Word for word, please restate the lines from the beginning of the data through the line in which "Bibles (30, 2096)" appears.
──────────────────────────────
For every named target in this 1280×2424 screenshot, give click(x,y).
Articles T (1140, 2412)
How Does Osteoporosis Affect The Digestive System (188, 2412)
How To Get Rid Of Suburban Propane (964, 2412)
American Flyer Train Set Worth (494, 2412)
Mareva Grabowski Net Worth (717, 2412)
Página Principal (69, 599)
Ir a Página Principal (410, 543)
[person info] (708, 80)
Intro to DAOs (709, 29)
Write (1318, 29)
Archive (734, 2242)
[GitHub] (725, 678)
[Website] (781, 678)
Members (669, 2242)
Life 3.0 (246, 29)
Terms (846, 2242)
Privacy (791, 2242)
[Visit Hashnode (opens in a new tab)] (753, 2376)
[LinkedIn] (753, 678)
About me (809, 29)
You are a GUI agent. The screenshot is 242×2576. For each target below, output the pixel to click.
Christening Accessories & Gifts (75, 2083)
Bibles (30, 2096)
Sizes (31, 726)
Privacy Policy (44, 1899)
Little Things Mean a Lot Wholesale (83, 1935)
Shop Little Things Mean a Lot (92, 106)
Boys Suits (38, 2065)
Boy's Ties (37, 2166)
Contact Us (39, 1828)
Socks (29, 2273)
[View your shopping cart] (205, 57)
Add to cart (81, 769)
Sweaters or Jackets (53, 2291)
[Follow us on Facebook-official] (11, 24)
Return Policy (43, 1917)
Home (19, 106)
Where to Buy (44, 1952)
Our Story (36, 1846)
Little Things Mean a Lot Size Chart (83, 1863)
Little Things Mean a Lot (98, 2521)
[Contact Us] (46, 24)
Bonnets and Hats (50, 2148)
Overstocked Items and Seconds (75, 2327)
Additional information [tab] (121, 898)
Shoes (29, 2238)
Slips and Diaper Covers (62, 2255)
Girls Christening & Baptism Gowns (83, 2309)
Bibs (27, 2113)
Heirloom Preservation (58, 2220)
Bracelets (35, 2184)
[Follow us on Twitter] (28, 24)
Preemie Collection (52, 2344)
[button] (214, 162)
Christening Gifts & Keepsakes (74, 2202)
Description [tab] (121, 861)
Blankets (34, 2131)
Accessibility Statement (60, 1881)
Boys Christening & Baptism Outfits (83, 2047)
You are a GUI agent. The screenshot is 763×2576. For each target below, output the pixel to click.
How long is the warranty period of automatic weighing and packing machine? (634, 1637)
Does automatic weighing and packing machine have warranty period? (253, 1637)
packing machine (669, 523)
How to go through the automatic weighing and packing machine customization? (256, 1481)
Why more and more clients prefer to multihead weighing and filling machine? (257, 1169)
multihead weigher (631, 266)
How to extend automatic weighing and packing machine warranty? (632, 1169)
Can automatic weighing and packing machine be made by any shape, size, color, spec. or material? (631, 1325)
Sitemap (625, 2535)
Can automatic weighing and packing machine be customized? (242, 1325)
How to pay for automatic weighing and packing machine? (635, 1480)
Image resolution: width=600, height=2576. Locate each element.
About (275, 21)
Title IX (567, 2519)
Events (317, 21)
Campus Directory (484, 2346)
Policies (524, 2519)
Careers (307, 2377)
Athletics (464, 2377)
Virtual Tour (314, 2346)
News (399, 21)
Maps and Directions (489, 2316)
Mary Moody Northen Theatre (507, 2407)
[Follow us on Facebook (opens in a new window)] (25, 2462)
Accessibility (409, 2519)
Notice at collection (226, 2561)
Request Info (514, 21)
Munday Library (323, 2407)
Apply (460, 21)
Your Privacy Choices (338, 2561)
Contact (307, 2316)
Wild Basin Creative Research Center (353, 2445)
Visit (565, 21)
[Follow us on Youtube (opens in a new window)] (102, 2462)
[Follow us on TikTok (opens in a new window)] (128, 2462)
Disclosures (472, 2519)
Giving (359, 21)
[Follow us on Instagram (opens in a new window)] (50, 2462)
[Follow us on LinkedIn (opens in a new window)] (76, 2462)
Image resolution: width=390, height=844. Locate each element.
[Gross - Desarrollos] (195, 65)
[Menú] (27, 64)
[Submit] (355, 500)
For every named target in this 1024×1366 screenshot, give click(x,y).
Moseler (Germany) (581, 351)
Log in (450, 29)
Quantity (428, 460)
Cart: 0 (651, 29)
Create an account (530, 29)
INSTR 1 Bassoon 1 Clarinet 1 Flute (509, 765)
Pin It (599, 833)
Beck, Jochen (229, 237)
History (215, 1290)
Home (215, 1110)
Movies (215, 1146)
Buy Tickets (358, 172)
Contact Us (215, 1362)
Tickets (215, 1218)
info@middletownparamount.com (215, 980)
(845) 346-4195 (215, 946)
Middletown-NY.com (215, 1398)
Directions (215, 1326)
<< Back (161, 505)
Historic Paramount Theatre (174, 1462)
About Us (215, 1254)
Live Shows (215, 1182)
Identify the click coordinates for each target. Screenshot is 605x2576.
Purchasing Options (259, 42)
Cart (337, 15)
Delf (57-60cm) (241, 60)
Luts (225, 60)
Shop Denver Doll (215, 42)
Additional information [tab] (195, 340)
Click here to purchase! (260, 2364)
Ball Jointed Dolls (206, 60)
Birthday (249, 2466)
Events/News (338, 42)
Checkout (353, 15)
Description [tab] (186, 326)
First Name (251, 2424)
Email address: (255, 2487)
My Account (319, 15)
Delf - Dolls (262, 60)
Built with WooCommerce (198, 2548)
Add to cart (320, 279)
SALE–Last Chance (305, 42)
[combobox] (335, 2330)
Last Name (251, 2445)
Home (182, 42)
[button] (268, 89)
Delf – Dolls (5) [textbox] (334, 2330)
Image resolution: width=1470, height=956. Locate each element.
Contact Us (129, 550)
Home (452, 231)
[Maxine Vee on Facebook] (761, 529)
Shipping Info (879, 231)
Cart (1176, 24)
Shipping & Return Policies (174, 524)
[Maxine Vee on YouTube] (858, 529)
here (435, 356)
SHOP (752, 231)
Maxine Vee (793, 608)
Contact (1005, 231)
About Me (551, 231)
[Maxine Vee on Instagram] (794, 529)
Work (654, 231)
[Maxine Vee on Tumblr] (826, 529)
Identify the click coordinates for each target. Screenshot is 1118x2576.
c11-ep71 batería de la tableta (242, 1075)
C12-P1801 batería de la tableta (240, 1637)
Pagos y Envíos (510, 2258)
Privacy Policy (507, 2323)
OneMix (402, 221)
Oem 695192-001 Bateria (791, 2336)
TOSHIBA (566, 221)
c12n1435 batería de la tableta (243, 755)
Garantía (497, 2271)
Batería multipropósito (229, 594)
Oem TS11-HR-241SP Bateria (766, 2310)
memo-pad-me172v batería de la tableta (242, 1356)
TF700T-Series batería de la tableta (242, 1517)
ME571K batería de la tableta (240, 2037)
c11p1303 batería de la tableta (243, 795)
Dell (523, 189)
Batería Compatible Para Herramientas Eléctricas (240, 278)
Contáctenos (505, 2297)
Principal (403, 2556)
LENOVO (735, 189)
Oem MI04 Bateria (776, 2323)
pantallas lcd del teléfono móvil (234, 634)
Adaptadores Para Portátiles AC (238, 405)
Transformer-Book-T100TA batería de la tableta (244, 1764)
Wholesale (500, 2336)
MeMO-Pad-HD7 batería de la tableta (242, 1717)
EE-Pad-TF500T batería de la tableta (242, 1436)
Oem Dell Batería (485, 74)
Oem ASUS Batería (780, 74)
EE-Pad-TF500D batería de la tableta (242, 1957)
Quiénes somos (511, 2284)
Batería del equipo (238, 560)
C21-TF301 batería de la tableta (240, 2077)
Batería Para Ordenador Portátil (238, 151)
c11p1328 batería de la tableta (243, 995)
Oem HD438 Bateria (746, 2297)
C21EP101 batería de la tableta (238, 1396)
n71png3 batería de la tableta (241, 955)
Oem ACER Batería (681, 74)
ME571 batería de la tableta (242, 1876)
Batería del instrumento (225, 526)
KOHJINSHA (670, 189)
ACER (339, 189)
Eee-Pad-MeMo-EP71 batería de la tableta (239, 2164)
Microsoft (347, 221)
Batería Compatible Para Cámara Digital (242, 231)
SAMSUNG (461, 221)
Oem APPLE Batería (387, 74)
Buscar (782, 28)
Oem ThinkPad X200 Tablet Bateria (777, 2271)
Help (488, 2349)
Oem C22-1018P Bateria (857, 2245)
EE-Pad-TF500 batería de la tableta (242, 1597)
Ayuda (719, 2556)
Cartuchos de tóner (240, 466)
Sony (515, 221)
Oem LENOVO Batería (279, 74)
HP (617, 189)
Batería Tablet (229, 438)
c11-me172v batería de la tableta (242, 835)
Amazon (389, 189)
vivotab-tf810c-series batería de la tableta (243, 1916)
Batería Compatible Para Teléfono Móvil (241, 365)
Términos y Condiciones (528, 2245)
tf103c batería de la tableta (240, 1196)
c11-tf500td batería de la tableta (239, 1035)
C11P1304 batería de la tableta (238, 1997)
──────────────────────────────
— Completed task —
For every named target in this 1280×2424 screenshot, give click(x,y).
Articles T (1140, 2412)
How Does Osteoporosis Affect The Digestive System (188, 2412)
How To Get Rid Of Suburban Propane (964, 2412)
American Flyer Train Set Worth (494, 2412)
Mareva Grabowski Net Worth (717, 2412)
Página Principal (69, 599)
Ir a Página Principal (410, 543)
[person info] (708, 80)
Intro to DAOs (709, 29)
Write (1318, 29)
Archive (734, 2242)
[GitHub] (725, 678)
[Website] (781, 678)
Members (669, 2242)
Life 3.0 (246, 29)
Terms (846, 2242)
Privacy (791, 2242)
[Visit Hashnode (opens in a new tab)] (753, 2376)
[LinkedIn] (753, 678)
About me (809, 29)
You are a GUI agent. The screenshot is 242×2576. For each target below, output the pixel to click.
Christening Accessories & Gifts (75, 2083)
Bibles (30, 2096)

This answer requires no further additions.